The Extensible Prioritization scheme [I-D.ietf-httpbis-priority] provides a framework for communicating and acting upon priority parameters. It defines the urgency and incremental parameters and provides guidance to implementers about how to act on these parameters, in combination with other inputs, to make resource allocation and scheduling choices. Urgency communicates the client-view of request importance and incremental communicates how the client intends to process response data as it arrives. Parameters are communicated in HTTP headers or version-specific frames. Omitting a priority signal indicates to the server to apply default priorities. The core scheme is extensible, new parameters can be defined to augment the base ones.

2.1. Datagram Urgency

The datagram-urgency parameter (du) takes an integer between 0 and 7, in descending order of priority. This range matches the base urgency (u) paramenter range.

The value is encoded as an sf-integer. The default value is 3.
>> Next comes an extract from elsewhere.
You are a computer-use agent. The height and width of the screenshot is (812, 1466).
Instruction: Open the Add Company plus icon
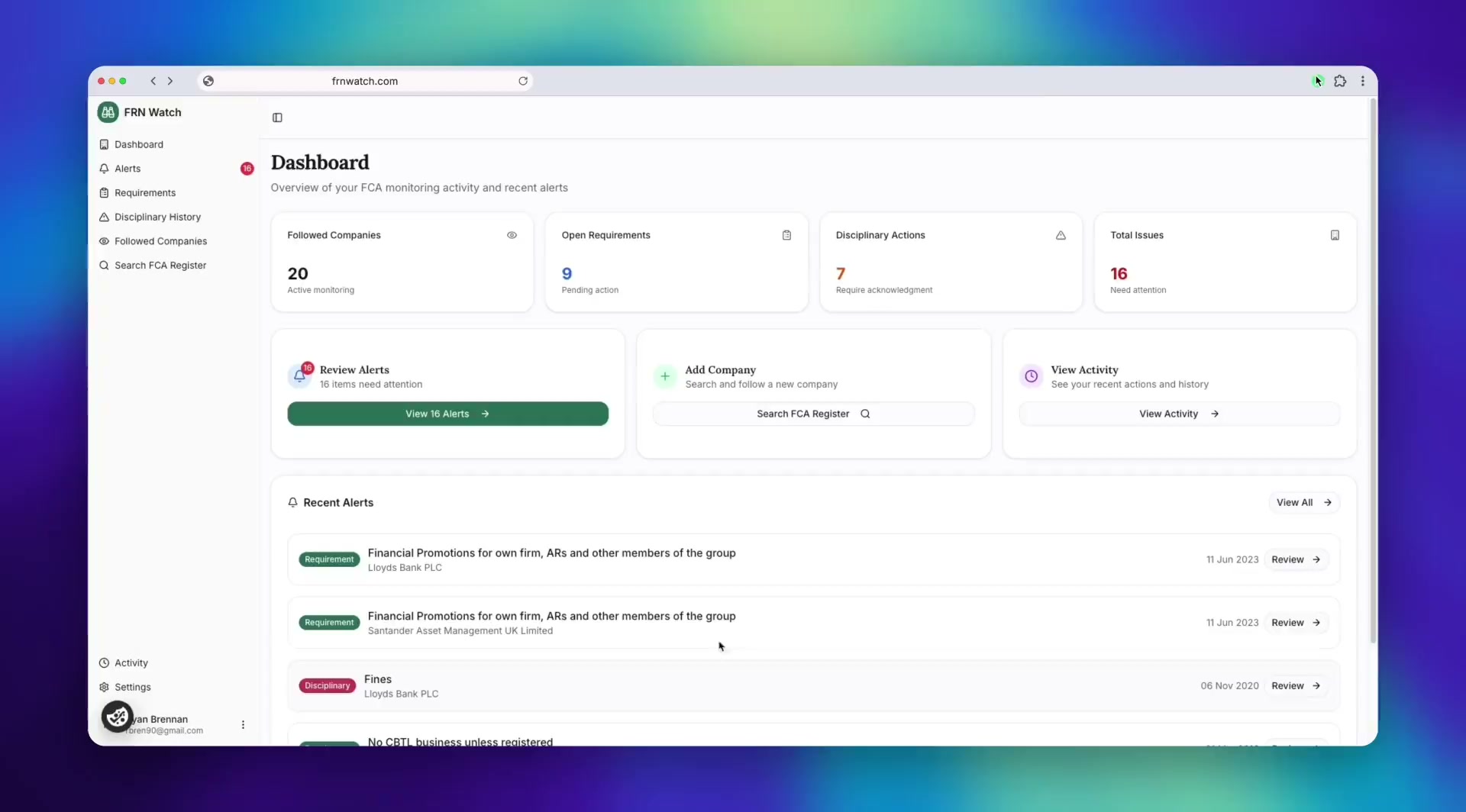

This parameter indicates the sender's recommendation, based on the expectation that the server would transmit HTTP datagrams in the order of their urgency values if possible. The smaller the value, the higher the precedence.

The following example shows a request for a CSS file with the urgency set to 0, any associated datagrams will be delivered with the lower urgency of 2:

:method = GET
:scheme = https
:authority = example.net
:path = /style.css
priority = u=0, du=2

3. Scheduling guidance

TBD - bikeshed

4. Security Considerations

TBD

5. IANA Considerations

TBD

6. References

6.1. Normative References

[DATAGRAM]
Pauly, T., Kinnear, E., and D. Schinazi, "An Unreliable Datagram Extension to QUIC", Work in Progress, Internet-Draft, draft-ietf-quic-datagram-02, , <https://www.ietf.org/archive/id/draft-ietf-quic-datagram-02.txt>.
[I-D.ietf-httpbis-priority]
Oku, K. and L. Pardue, "Extensible Prioritization Scheme for HTTP", Work in Progress, Internet-Draft, draft-ietf-httpbis-priority-03, , <https://www.ietf.org/archive/id/draft-ietf-httpbis-priority-03.txt>.
[I-D.ietf-masque-h3-datagram]
Schinazi, D. and L. Pardue, "Using QUIC Datagrams with HTTP/3", Work in Progress, Internet-Draft, draft-ietf-masque-h3-datagram-02, , <https://www.ietf.org/archive/id/draft-ietf-masque-h3-datagram-02.txt>.
[RFC2119]
Bradner, S., "Key words for use in RFCs to Indicate Requirement Levels", BCP 14, RFC 2119, DOI 10.17487/RFC2119, , <https://www.rfc-editor.org/info/rfc2119>.
[RFC8174]
Leiba, B., "Ambiguity of Uppercase vs Lowercase in RFC 2119 Key Words", BCP 14, RFC 8174, DOI 10.17487/RFC8174, , <https://www.rfc-editor.org/info/rfc8174>.

6.2. Informative References

[QUIC]
Iyengar, J., Ed. and M. Thomson, Ed., "QUIC: A UDP-Based Multiplexed and Secure Transport", RFC 9000, DOI 10.17487/RFC9000, , <https://www.rfc-editor.org/info/rfc9000>.

Appendix A. Acknowledgements

This document is inspired by discussion by many people across HTTP, QUIC and MASQUE WGs.